Computational Complexity#

Let E = total edge count across all faces (equivalently, sum of face vertex counts). For typical polyhedra E is O(F·k) where F = faces and k = average vertices per face.

Operation

Old

New

Contour

O(F·k²) — per-face triangle merge with linear-search edge ordering

O(E) — single-pass polygon tracing

Clip

O(F·k²) — same contour + face rebuild

O(E) — trace + linear face walk

IsInside

O(F) with up to 10 non-deterministic retries

O(E) single deterministic pass

GetCentroid

O(E) with per-face vtkPolygon dispatch

O(E) direct arithmetic

The old contour/clip bottleneck was OrderEdgePolygon, which performs a linear scan plus std::vector::erase (both O(n)) for each edge in a face’s contour fragment, giving O(k²) per face. The new López algorithm visits each iso-vertex exactly once during polygon tracing.

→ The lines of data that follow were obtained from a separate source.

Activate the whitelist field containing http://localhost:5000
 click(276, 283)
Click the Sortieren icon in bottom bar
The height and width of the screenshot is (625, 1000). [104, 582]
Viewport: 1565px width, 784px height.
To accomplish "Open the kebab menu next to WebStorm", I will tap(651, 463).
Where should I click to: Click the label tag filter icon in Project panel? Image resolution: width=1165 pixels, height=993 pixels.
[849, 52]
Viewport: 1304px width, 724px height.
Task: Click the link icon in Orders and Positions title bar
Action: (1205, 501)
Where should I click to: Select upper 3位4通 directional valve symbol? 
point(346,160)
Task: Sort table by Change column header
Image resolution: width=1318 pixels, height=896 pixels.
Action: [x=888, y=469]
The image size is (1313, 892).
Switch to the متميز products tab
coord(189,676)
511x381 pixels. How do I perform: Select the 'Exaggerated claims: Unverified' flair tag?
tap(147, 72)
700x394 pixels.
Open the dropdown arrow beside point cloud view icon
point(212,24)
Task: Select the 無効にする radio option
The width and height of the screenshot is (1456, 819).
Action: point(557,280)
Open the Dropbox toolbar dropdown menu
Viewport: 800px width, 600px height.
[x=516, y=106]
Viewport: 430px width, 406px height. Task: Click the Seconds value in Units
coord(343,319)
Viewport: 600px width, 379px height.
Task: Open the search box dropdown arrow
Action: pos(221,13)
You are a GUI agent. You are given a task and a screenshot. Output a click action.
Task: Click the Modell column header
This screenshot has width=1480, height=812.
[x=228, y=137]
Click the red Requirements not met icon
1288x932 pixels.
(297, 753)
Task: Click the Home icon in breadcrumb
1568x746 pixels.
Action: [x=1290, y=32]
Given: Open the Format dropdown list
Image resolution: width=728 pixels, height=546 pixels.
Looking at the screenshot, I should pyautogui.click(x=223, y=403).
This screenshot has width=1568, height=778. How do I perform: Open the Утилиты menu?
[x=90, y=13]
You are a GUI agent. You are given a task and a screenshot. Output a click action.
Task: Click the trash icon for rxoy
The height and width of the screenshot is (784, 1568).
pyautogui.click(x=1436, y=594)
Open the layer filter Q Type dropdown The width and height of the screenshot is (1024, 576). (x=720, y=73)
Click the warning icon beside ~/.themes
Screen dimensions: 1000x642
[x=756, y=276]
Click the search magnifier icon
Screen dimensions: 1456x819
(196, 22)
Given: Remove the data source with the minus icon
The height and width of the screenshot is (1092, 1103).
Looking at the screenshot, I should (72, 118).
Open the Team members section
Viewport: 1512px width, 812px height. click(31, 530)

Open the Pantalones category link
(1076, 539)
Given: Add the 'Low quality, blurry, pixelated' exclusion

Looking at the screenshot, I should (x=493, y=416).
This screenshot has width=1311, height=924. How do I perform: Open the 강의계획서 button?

The constant-factor improvement is also significant: the old implementation creates ~20 intermediate data structures (vectors of edge vectors, edge-face maps, point-edge multimaps, edge count maps) and converts between representations multiple times. The new implementation uses one hash map for edge-to-iso-vertex lookup and traces directly.

Bulk Threaded API#

vtkPolyhedronContour provides a per-cell static API for integration with VTK’s threaded contour and clip filters. The API takes the cell’s vtkCellArray face stream and a vtkDataArray scalar field directly, without instantiating vtkPolyhedron objects.

Contour: single-call per-cell helper#

Contour extraction uses a single-pass cell helper, ContourCell. The helper runs the full López trace for one polyhedron and reports the intersected edges as (globalPtId0, globalPtId1, t) tuples plus a per-polygon vertex-count array. Iso-vertex deduplication is performed by the calling filter through its shared edge locator (vtkStaticEdgeLocatorTemplate); the helper does not write final iso-vertex coordinates. There is no separate count phase because vtkContour3DLinearGrid does not prefix-sum polyhedron cell sizes before running the trace: the point merger absorbs per-cell output into thread-local buffers, and the fast path emits triangle vertex coordinates directly.

Clip: two-pass Count/Emit#

Clip uses the classic two-pass pattern required to deduplicate iso-vertices through a shared edge locator:

  1. Count pass (parallel): Each thread calls CountClip per cell to determine output sizes and to record the set of intersected edges.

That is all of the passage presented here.